-- BEGIN Data supplied --

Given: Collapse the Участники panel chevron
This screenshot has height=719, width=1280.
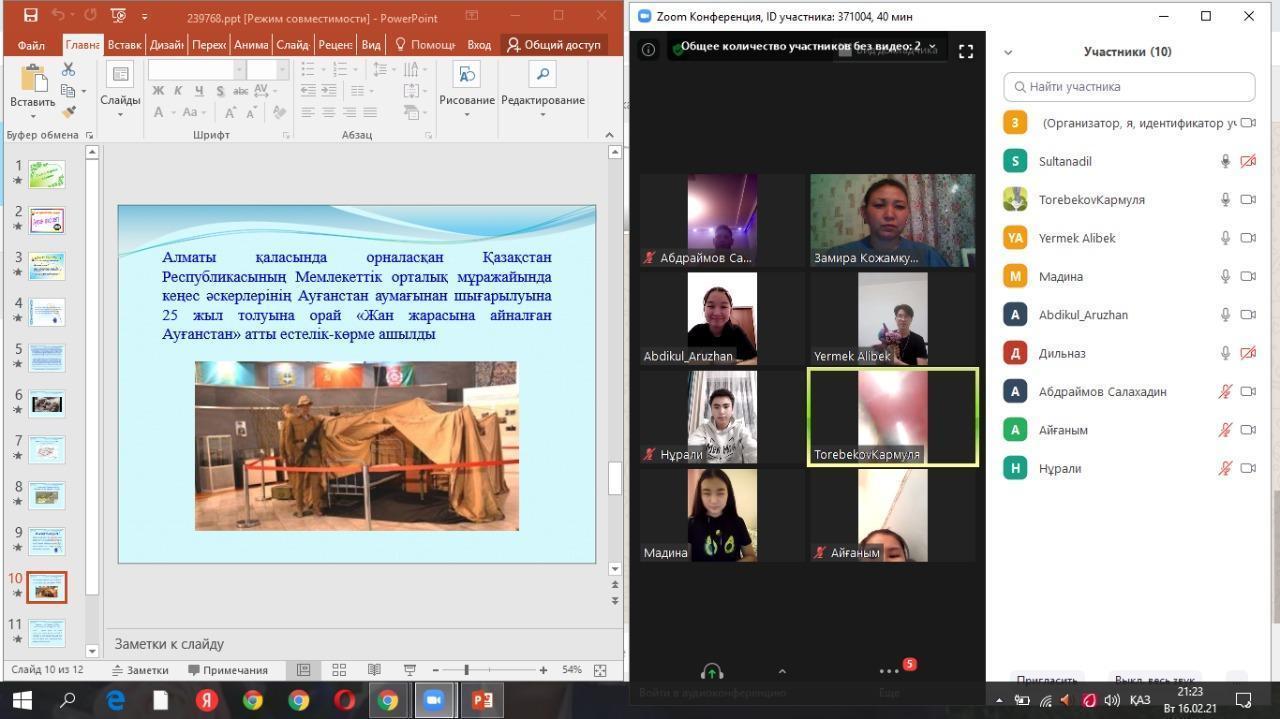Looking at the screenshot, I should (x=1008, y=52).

-- END Data supplied --
-- BEGIN Data supplied --

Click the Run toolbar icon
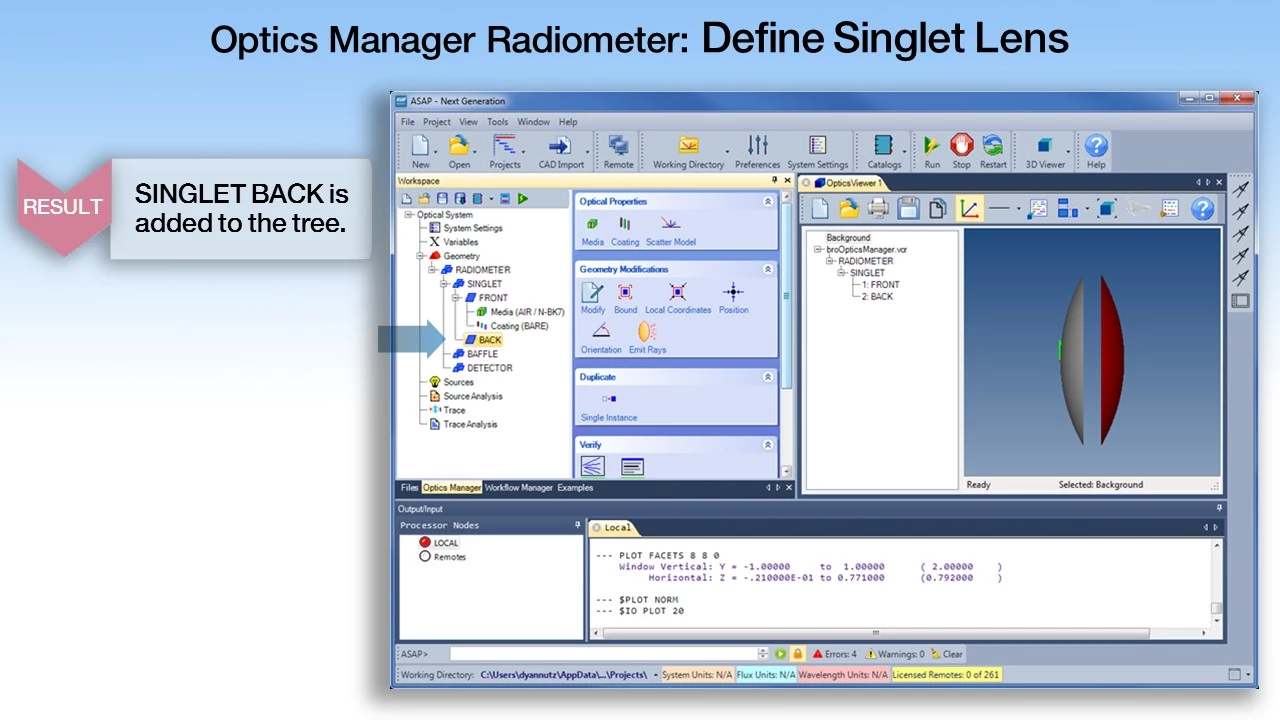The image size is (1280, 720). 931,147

-- END Data supplied --

Exercise requirements> Please put the rows from the line that contains "Given: Collapse the Участники panel chevron" through the line that contains "Looking at the", both included, into a JSON list of strings, with one string per line and blank lines skipped. Leave the pictures out of the list.

Response>
[
  "Given: Collapse the Участники panel chevron",
  "This screenshot has height=719, width=1280.",
  "Looking at the screenshot, I should (x=1008, y=52)."
]